# [Tekstfragment]
>>>
10. De beroepsgrond slaagt niet.
11. Het voorgaande betekent dat eiseres gehouden is om medewerking te verlenen aan de totstandkoming van een re-integratievisie. De rechtbank overweegt daarbij ten overvloede dat, zoals verweerder ter zitting heeft aangegeven, bij het opstellen van de re-integratievisie bezien zal worden wat de re-integratiemogelijkheden zijn, welke concrete activiteiten van eiseres worden verwacht en welke rechten en plichten daarbij gelden, waarbij ook rekening wordt gehouden met de medische situatie en belastbaarheid van eiseres. Als eiseres het hier niet mee eens is, staat er tegen zodanige re-integratievisie bezwaar en beroep open, voor zover die gericht is op een zelfstandig rechtsgevolg en gekwalificeerd kan worden als een besluit in de zin van artikel 1:3, eerste lid, van de Awb. [1]

Conclusie en gevolgen

12. Het beroep is ongegrond. Dat betekent dat eiseres geen gelijk krijgt. Eiseres krijgt daarom het griffierecht niet terug. Zij krijgt ook geen vergoeding van zijn proceskosten.
<<<
Opgeslagen gegevens
>>>
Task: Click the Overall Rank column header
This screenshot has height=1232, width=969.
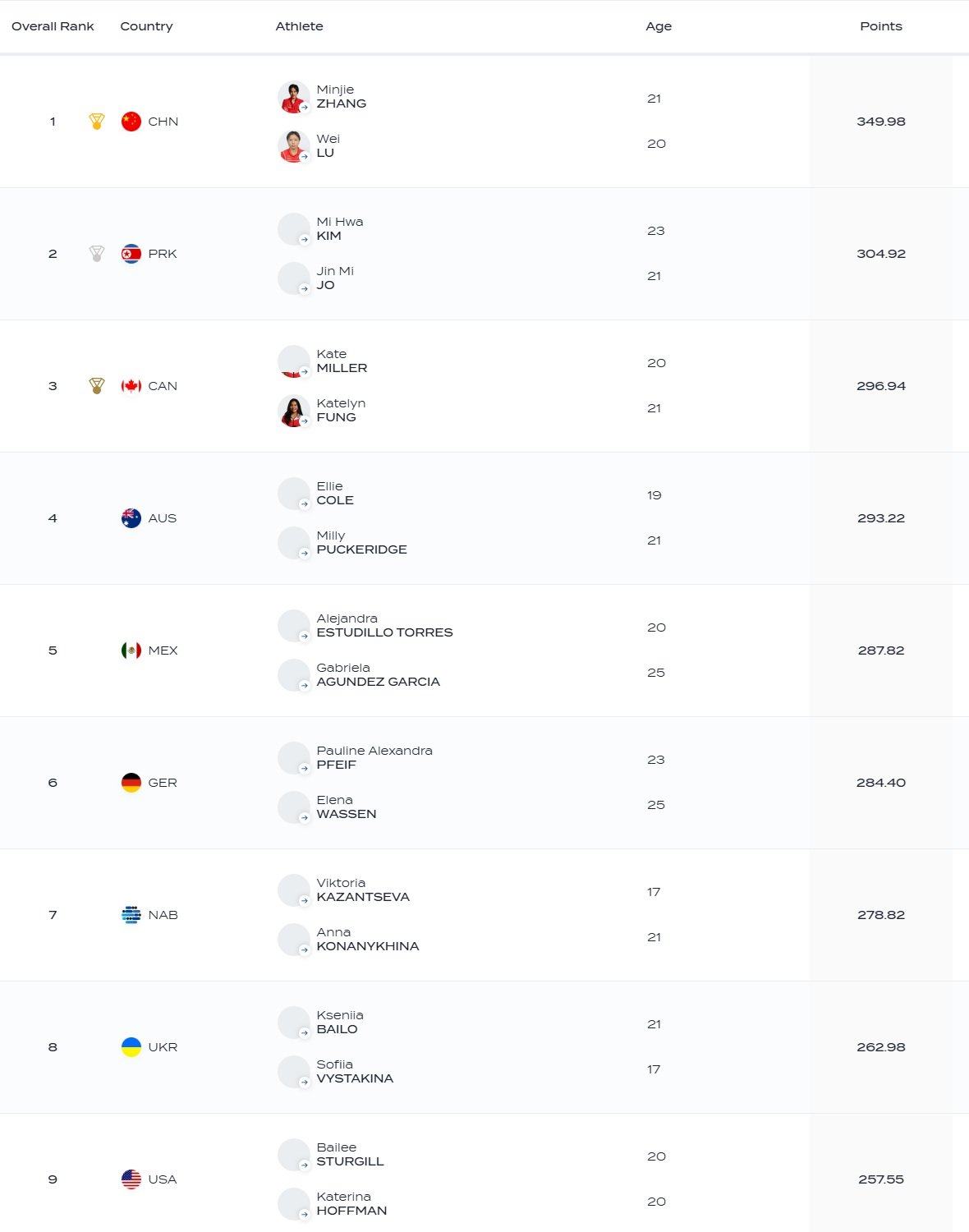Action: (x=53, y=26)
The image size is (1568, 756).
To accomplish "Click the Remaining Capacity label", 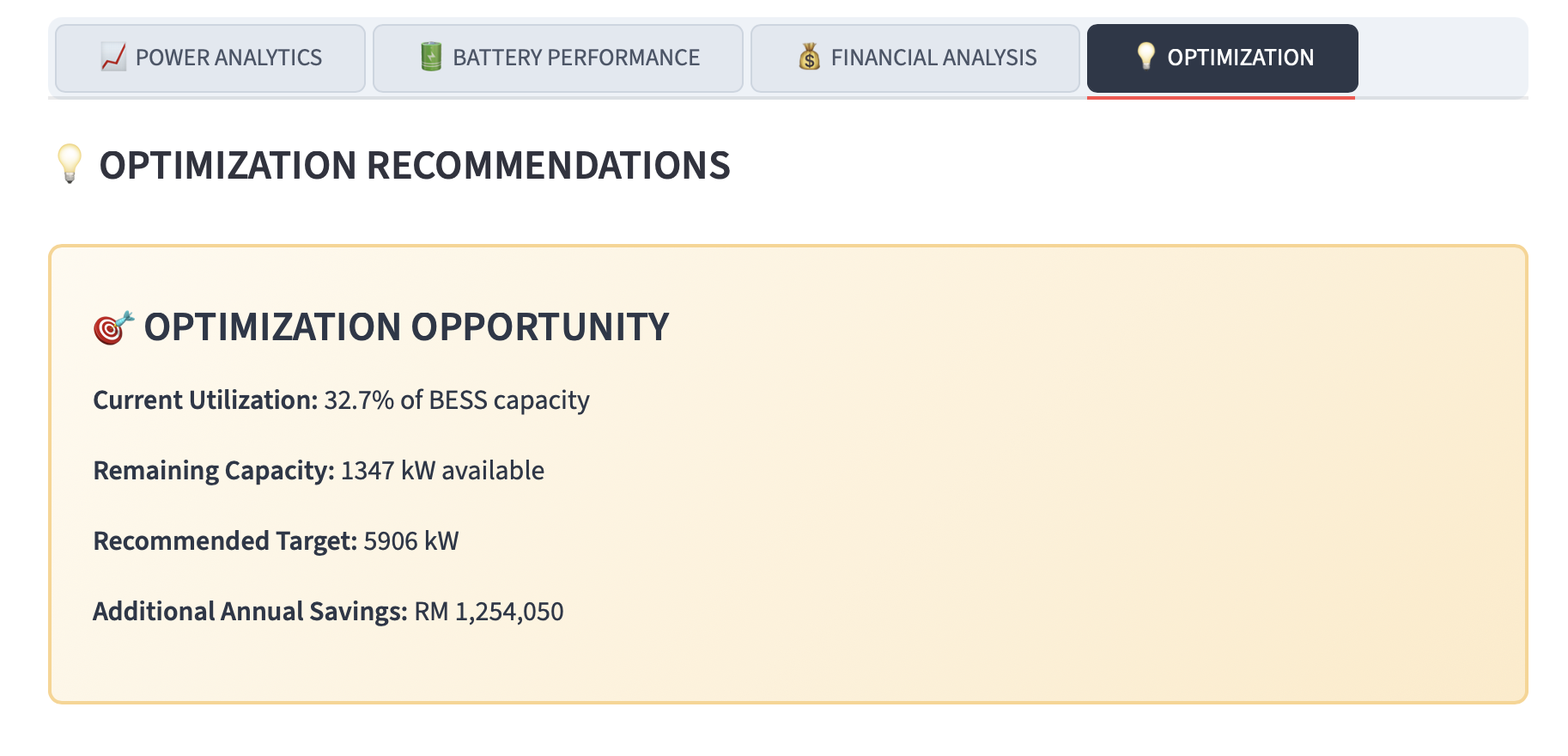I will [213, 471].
<<<
# [Opdrachten]
1. Beantwoord over de uitspraak:
(a) Met welke twee aspecten van eiseres wordt bij het opstellen van de re-integratievisie ook rekening gehouden?
(b) Welke rechtsmiddelen staan volgens de uitspraak open tegen de re-integratievisie als eiseres het er niet mee eens is?
(c) Krijgt eiseres het griffierecht terug?
2. Herhaal woordelijk het deel van de uitspraak dat opent met de woorden "Conclusie en gevolgen" en sluit met "van zijn proceskosten.".

# [Antwoorden]
1.
(a) Met haar medische situatie en haar belastbaarheid.
(b) Bezwaar en beroep, voor zover de re-integratievisie gericht is op een zelfstandig rechtsgevolg en gekwalificeerd kan worden als een besluit in de zin van artikel 1:3, eerste lid, van de Awb.
(c) Nee.

2.
Conclusie en gevolgen

12. Het beroep is ongegrond. Dat betekent dat eiseres geen gelijk krijgt. Eiseres krijgt daarom het griffierecht niet terug. Zij krijgt ook geen vergoeding van zijn proceskosten.